Postnatally administered hormones do not cause development of primary sex organs (uterus, ovaries, vagina, testes, or penis) that are opposite those born with. However, postnatal contrasexual hormone therapy does cause development of secondary sex characteristics as described below.

2. What effect does female hormone therapy have on a male, and how soon?

The longer after puberty hormone therapy is started the less effective it is--but not a linear scale, e.g., results are considerably more dramatic in an 18 year old than a 28 year old, but results are not on the average dramatically different between a 38 year old and a 48 year old.

The following effects have been observed in varying degrees--anywhere from little to moderate--with extended treatment. With effective and continuous dosages, most of the changes that a particular body is genetically prone to start within 1 to 4 months, start becoming irreversible within 6 to 9 months, start leveling off somewhat within 18 months, and be mostly done within 3 years. The leveling may take longer if the testes are not removed. High levels of estrogen will cause faster development up to a point, but not better results in the long term than moderate levels of estrogen.

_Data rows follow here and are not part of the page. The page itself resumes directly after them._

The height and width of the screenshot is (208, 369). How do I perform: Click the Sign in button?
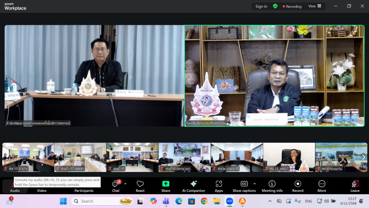[261, 6]
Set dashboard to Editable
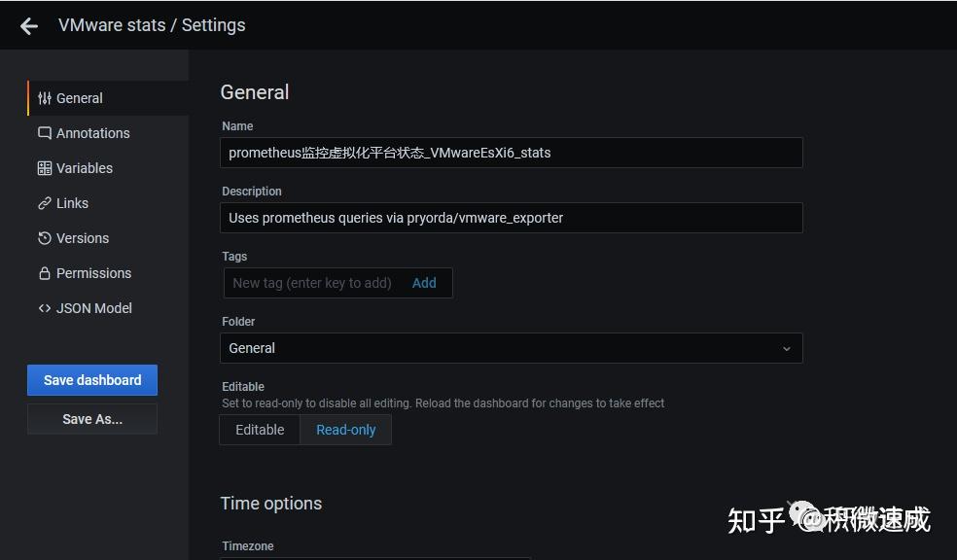This screenshot has width=957, height=560. click(260, 430)
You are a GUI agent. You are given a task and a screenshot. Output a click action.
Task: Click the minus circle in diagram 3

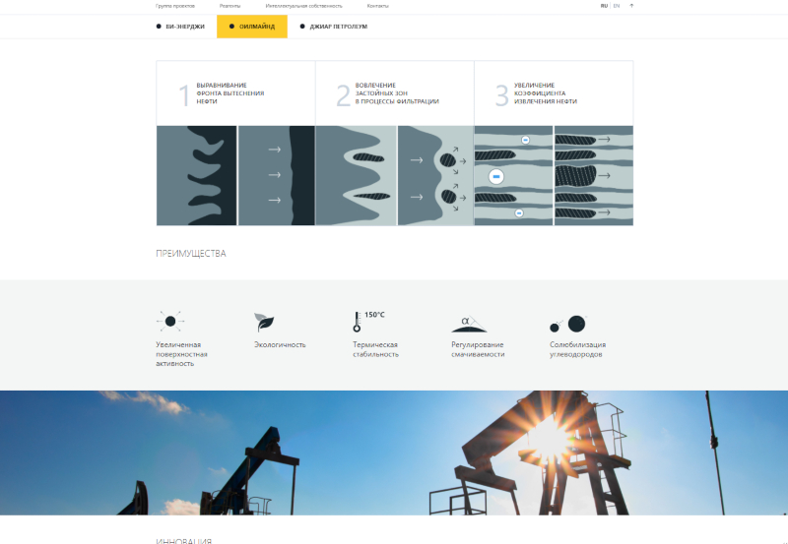496,176
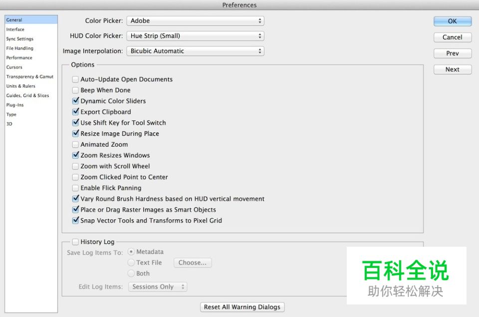Select the Text File radio button
479x317 pixels.
[x=131, y=262]
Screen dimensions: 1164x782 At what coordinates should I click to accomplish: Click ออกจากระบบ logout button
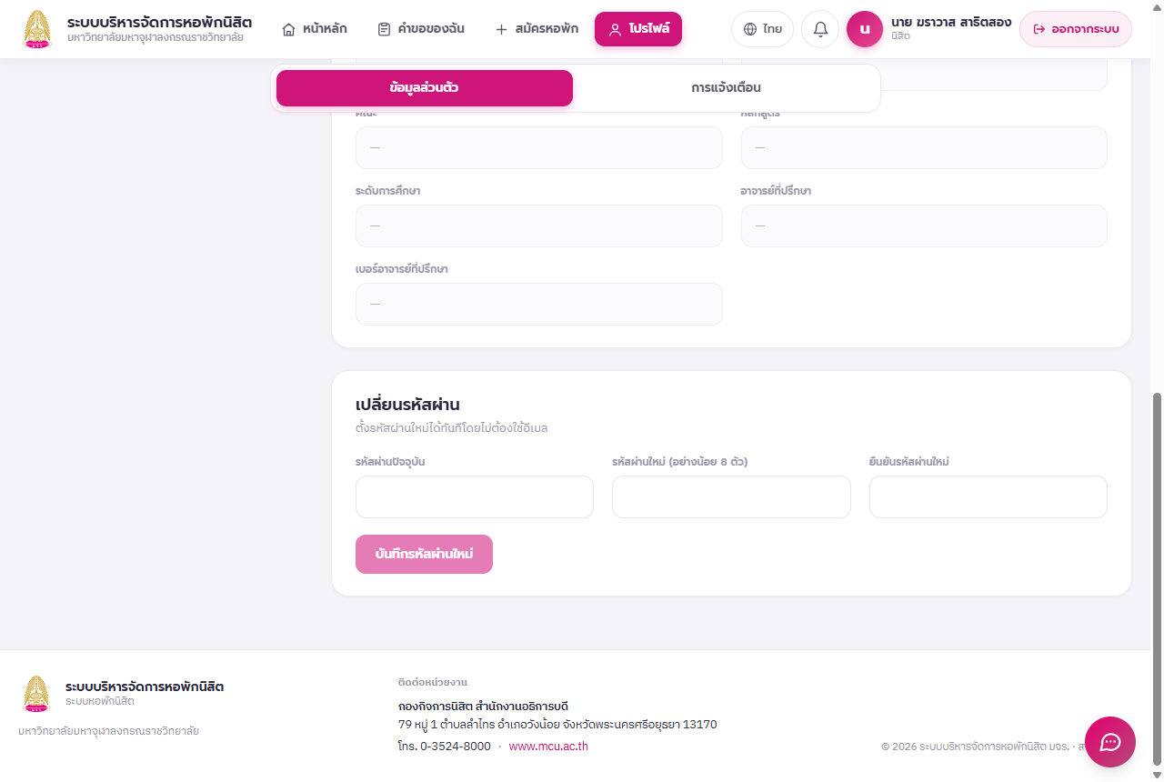pos(1076,29)
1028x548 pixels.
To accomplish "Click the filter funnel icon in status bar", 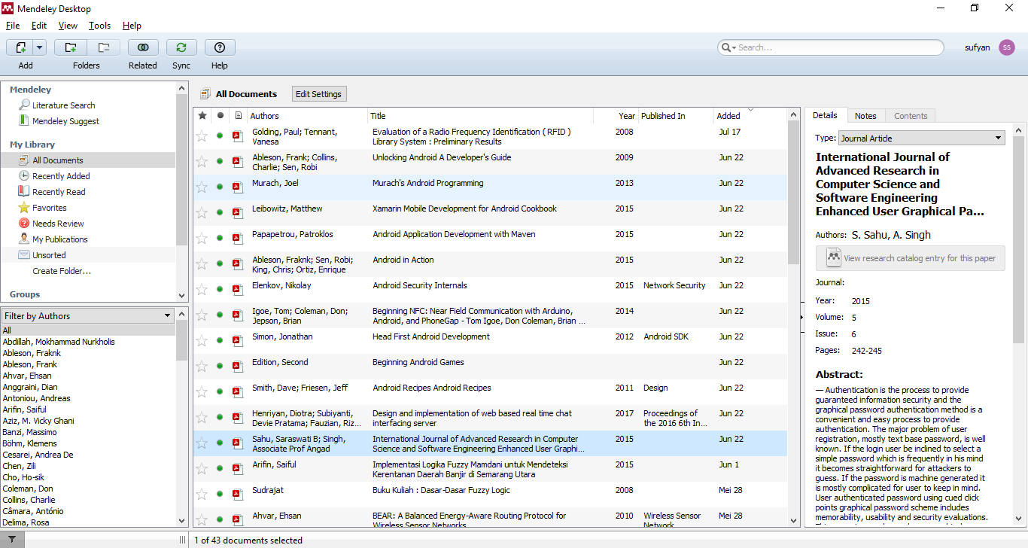I will tap(12, 540).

Fertility decreases. Sperm count drops rapidly. Sometimes it returns to almost normal if hormonal treatment is discontinued within the first couple of months, but permanent sterility can occur in as little as six months. This should not be counted on for birth control, because a miniscule sperm count might remain until the testes are surgically removed. Estrogens, progesterones, and gonadal androgen production inhibitors are the chemicals responsible for lowering fertility. It appears to the author that the other types of anti-androgens do not necessarily effect fertility--but one would be wise to take frequent fertility tests if one chooses to employ only the other types of anti-androgens with the intent of maintaining fertility.

Male sex drive and enjoyment decreases. Directly stimulated erections become infrequent and difficult to maintain. Spontaneous erections eventually stop. Semen secretion decreases, resulting in less intense or unobtainable ejeculatory orgasms. The testes and prostrate atrophy. The penile skin also shrinks if erections are not regularly encouraged.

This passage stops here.